Task prompt:
Return all of the records exactly.

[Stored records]
Content starts
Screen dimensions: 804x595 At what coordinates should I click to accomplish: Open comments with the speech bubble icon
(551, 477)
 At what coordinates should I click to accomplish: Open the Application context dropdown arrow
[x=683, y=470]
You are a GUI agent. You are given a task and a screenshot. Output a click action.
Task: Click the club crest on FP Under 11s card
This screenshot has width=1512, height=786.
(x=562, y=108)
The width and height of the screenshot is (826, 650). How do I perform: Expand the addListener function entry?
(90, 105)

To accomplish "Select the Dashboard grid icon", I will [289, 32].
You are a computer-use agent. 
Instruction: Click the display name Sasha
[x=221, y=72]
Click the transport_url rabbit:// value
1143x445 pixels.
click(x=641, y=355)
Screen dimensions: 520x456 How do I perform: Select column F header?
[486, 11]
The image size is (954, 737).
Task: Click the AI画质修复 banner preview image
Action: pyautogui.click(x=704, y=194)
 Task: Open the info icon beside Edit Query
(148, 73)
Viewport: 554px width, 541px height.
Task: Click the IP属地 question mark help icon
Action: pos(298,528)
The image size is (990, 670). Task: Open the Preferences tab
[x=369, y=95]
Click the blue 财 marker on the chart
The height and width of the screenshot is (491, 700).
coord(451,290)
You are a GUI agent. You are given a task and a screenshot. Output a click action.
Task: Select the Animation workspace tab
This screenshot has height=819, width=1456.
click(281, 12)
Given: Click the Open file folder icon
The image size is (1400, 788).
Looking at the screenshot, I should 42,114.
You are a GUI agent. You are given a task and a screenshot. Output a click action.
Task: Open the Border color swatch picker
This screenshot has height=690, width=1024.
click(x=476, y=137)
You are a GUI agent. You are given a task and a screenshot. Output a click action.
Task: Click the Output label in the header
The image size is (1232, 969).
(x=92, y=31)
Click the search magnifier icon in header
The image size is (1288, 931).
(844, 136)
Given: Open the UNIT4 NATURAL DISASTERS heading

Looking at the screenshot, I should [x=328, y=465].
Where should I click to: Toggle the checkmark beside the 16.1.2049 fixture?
Content ends
Solution to this exercise:
Screen dimensions: 804x595 At what coordinates should I click to accomplish: Open comments with the speech bubble icon
(551, 477)
 At what coordinates should I click to accomplish: Open the Application context dropdown arrow
[x=683, y=470]
You are a GUI agent. You are given a task and a screenshot. Output a click action.
Task: Click the club crest on FP Under 11s card
This screenshot has width=1512, height=786.
(x=562, y=108)
The width and height of the screenshot is (826, 650). How do I perform: Expand the addListener function entry?
(90, 105)

To accomplish "Select the Dashboard grid icon", I will [289, 32].
You are a computer-use agent. 
Instruction: Click the display name Sasha
[x=221, y=72]
Click the transport_url rabbit:// value
1143x445 pixels.
click(x=641, y=355)
Screen dimensions: 520x456 How do I perform: Select column F header?
[486, 11]
The image size is (954, 737).
Task: Click the AI画质修复 banner preview image
Action: pyautogui.click(x=704, y=194)
 Task: Open the info icon beside Edit Query
(148, 73)
Viewport: 554px width, 541px height.
Task: Click the IP属地 question mark help icon
Action: pos(298,528)
The image size is (990, 670). Task: Open the Preferences tab
[x=369, y=95]
Click the blue 财 marker on the chart
The height and width of the screenshot is (491, 700).
coord(451,290)
You are a GUI agent. You are given a task and a screenshot. Output a click action.
Task: Select the Animation workspace tab
This screenshot has height=819, width=1456.
click(281, 12)
Given: Click the Open file folder icon
The image size is (1400, 788).
Looking at the screenshot, I should 42,114.
You are a GUI agent. You are given a task and a screenshot. Output a click action.
Task: Open the Border color swatch picker
This screenshot has height=690, width=1024.
click(x=476, y=137)
You are a GUI agent. You are given a task and a screenshot. Output a click action.
Task: Click the Output label in the header
The image size is (1232, 969).
(x=92, y=31)
Click the search magnifier icon in header
The image size is (1288, 931).
(844, 136)
Given: Open the UNIT4 NATURAL DISASTERS heading

Looking at the screenshot, I should [x=328, y=465].
Where should I click to: Toggle the checkmark beside the 16.1.2049 fixture?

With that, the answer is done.